The size of your church doesn’t matter as much as you think it does. What matters more is what your church teaches.
When Governor Nathan Deal was reminding us all of how religiously devout he is while in the process of preparing us for his veto of the religious liberty bill, he mentioned that he is a life long member of a faith-based community. The name of the faith-based community to which the Governor belongs is the First Baptist Church of Gainesville.
Now perhaps you’re wondering how a life-long member of a Baptist church could vote against something that would protect pastors. Well, just as simply having the word Republican after one’s name doesn’t make him a champion of liberty, having the word Baptist on the sign out front doesn’t mean that the people inside the building belong to the body of Christ. Words can be misleading.
The First Baptist Church of Gainesville belongs to the Cooperative Baptist Fellowship, a denomination that doesn’t exactly have the high view of Scripture that many Baptists are known for. Bill Coates is the pastor of the First Baptist Church of Gainesville. In response to the Supreme Court’s ruling on gay marriage, Coates encouraged church goers to err on the side of love and grace and figure out a way to accept the new normal.
The First Baptist Church of Gainesville is not a particularly large church by megachurch standards. And many may assume that it is less influential than it actually is. Your church may not use curriculum from the First Baptist Church of Gainesville. This church may not have had any of their worship leaders invited to the Grammy’s.
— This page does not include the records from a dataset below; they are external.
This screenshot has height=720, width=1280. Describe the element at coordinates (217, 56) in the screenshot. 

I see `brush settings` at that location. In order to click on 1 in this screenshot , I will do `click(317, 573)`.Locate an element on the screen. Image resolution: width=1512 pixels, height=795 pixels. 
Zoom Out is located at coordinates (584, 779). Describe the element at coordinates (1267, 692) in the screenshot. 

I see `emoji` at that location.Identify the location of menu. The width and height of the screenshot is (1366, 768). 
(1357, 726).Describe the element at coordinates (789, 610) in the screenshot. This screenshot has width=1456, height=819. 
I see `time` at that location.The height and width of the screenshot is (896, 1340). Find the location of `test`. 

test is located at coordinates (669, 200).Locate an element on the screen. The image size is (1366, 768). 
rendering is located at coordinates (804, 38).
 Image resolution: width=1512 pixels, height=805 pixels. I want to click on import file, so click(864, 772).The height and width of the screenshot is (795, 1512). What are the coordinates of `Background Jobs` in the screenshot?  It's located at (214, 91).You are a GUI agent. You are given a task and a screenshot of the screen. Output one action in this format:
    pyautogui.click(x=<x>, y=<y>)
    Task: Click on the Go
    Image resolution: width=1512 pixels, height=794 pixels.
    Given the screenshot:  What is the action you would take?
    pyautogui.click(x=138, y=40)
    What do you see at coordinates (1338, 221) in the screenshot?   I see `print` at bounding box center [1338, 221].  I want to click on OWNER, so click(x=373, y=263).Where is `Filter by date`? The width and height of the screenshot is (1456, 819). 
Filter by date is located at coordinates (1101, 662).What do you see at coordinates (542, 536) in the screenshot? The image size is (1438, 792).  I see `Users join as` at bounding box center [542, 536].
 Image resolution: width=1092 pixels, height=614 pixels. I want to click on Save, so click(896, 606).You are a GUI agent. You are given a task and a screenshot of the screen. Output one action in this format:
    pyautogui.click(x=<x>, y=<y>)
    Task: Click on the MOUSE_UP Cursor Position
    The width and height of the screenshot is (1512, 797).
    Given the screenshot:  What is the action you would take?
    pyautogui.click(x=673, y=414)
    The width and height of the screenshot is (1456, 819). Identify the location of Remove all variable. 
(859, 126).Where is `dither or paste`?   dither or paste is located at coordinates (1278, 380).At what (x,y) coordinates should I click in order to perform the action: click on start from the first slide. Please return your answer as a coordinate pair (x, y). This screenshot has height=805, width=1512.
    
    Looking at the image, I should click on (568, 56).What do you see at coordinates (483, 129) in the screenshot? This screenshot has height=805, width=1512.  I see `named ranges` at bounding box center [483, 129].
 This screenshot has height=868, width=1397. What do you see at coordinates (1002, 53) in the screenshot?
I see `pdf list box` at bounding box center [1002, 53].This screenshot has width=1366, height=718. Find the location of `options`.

But when news broke yesterday of Nathan Deal’s decision to veto the religious freedom bill, the impact of the First Baptist Church of Gainesville was felt statewide. Perhaps even nation wide. As Al Mohler said, “If it can happen in Georgia it can happen anywhere.”
What your church believes matters much, much more than how many people go to your church. And while your church may not be in a large, influential city, it is still influential. That can be good news or bad news. If you are faithful to the Bible this means that you can, in varying degrees, expect to raise up disciples who value the word of God so much that they are willing to joyfully obey it no matter the cost.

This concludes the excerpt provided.